Pero hay más… Al morir un tripulante por una infección desconocida, Shaw deduce sin más que los alienígenas quieren matar a los humanos. El capitán no se queda atrás: ve al otro infectado (Fifield, el que vuelve en modo Walking Dead) y deduce definitivamente que… ¡es una instalación de guerra bacteriológica! ¿No podría ser una bodega de vino extraterrestre? Y todas las calamidades que os han ocurrido, ¿no podrían deberse a andar enredando con sustancias desconocidas sin medidas de seguridad? De haber sido un equipo competente nada les habría pasado, y antes de haber despertado al ingeniero habrían investigado bien su naturaleza y los archivos de la nave para determinar sus intenciones. El alienígena tampoco parece muy listo. Se despierta solo y no se para a analizar la situación, como qué hacen esos humanos ahí o si siguen estando presente los peligros que acabaron con sus compañeros, su único objetivo es ir a la Tierra a destruir al hombre, ese que tanto parece que les costó crear. Vickers corriendo en línea recta cuando le bastaba dar un paso a un lado es ya un momento legendario del cine cutre. ¿Por qué los otros dos pilotos están contentos por suicidarse cuando tienen una opción de vivir más tiempo?; y a pesar de la aceleración impresionante, el capitán aguanta de pie como un campeón. David le dice a Shaw que el ingeniero va a por ella: ¿cómo sabe que está viva y dónde se encuentra, cómo intuye tan fácilmente adónde va el enemigo y cuál es su plan? Shaw llega con treinta segundos de oxígeno en el traje, cierra la cámara estanca y la llena de oxígeno… ¡pero olvida quitarse el casco!, ¡y aun así sigue viva! Me pregunto cómo crece tanto el pulpo ese sin alimentarse de nada. Finalmente resulta que hay más naves: ¿qué otras cosas habrá en ellas y más allá?, ¿seguro que no queda ningún otro ingeniero vivo?… En resumen, ¿por qué despegan antes de dar un buen repaso a la zona? ¿Y tampoco se les ocurre avisar a la Tierra o incluso llevarle esta tecnología para que la estudien y le saquen partido en defensa de la amenaza? Nooo, vamos a su planeta a agitar el avispero, que parece más sensato. Vale, quizá resulta que este era un grupo rebelde y en su planeta son todos súper majos, o lo mismo están todos extintos ya, pero no es inteligente arriesgarse sin pruebas ni un buen plan.

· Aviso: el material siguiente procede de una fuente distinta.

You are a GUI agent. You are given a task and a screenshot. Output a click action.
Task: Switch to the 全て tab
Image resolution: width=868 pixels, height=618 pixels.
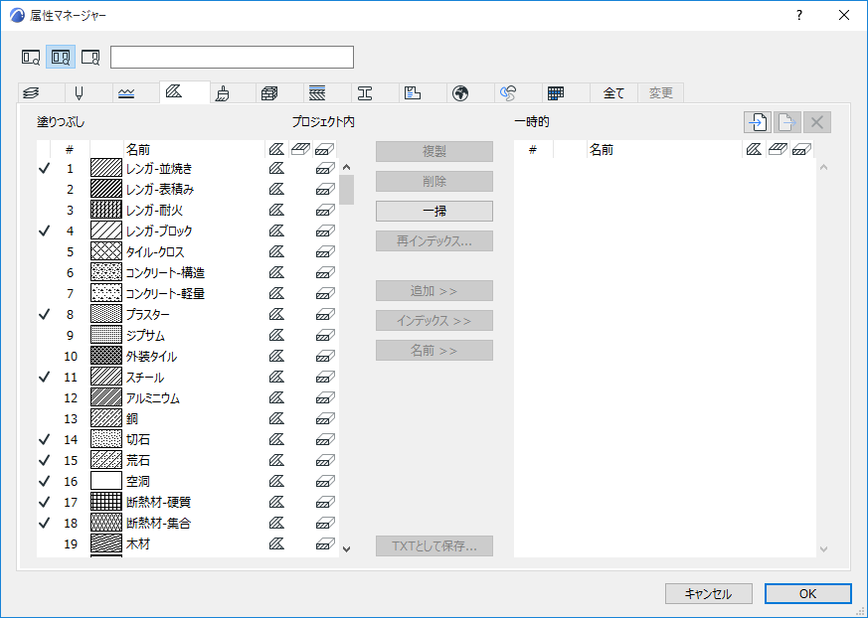pyautogui.click(x=613, y=92)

Y como señalaba, resulta que las incógnitas que funcionan como base de la trama no se explican o, en caso de que quisieran dejarlas en el aire, no se hace bien y quedan confusas. ¿Por qué deduce Shaw que somos creados por ellos, y no lo que indica la lógica más simple, visitados sin más? ¿Para qué hay un mapa-invitación a una base militar indudablemente secreta? ¿Qué pretenden atrayendo a los humanos cuando precisamente el plan es ir a la Tierra a destruirlos? Quizá podríamos pensar que es una mala interpretación de los personajes, pero entonces cabe señalar la torpeza de los ingenieros dejando pistas como para que tribus poco avanzadas elaboraran un mapa de su escondite. El propósito de influir en la evolución tampoco parece muy lógico, al menos sin explicaciones detrás. ¿Nos han fabricado sólo para exterminarnos luego? ¿Cuántos millones de años se tiran controlando la evolución de las especies, cuánto influyen en la aparición del ser humano? Porque está claro que vuelven de vez en cuando, y por alguna razón incluso manteniendo contacto con nuestros ancestros. Menudo trabajito. ¿Son inmortales o es que se pasan eras en estasis? Pero hay infinidad de cuestiones menores que también contribuyen a la confusión. ¿De qué huyen y mueren los habitantes de la nave y por qué se refugian precisamente en una habitación llena la peligrosa sustancia negra? ¿Por qué esa sustancia actúa aleatoriamente, es decir, por qué crean algo tan incontrolable? ¿Por qué las lombrices no fueron afectadas en dos mil años? Aquí supongo que podríamos decir que la sala se activa al entrar ellos. ¿Qué es la vaina verde que tiene un lugar prominente en la sala pero no parece llamarles la atención? ¿Por qué hay representaciones del conocido alien en los murales si el que aparece al final es producto del azar?; y ya me diréis qué aporta ahora este bicho, si la cinta ha terminado y el plan argumental anunciado es que las secuelas se irían a otros mundos.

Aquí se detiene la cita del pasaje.